# STATED TASK:
Copy out the entries below with "purple" swapped for "gold" and everything else kept the same. Leave the pictures out of your copy.
--- Start ---
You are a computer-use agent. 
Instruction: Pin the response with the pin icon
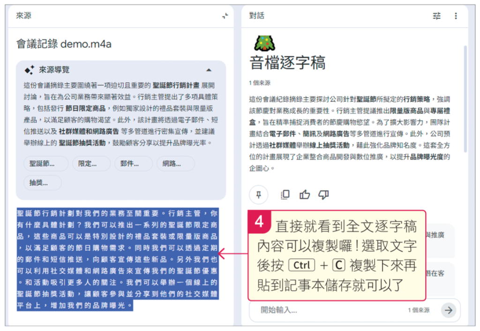tap(259, 195)
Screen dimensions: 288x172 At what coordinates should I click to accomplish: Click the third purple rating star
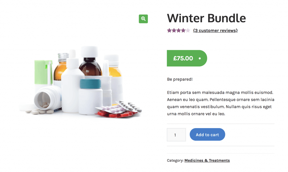(179, 30)
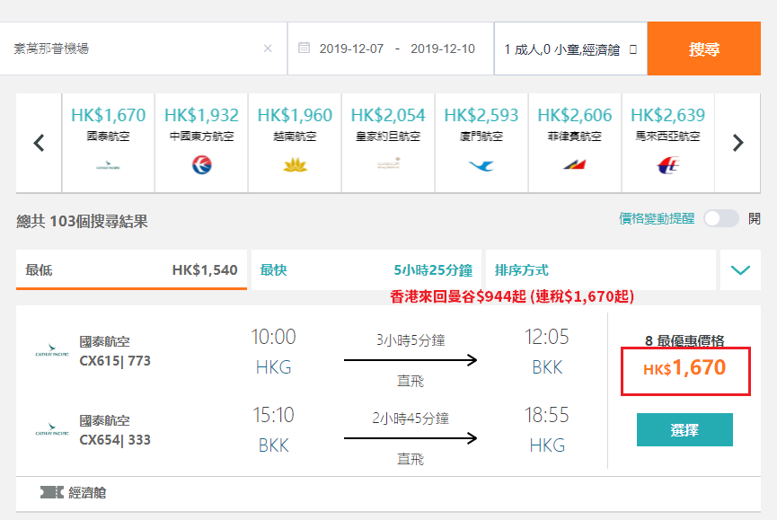Select the Royal Jordanian airline logo
The width and height of the screenshot is (777, 520).
pos(388,163)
--- End ---
# FULL ANSWER:
You are a computer-use agent. 
Instruction: Pin the response with the pin icon
tap(259, 195)
Screen dimensions: 288x172 At what coordinates should I click to accomplish: Click the third gold rating star
(179, 30)
Select the Royal Jordanian airline logo
The width and height of the screenshot is (777, 520).
pos(388,163)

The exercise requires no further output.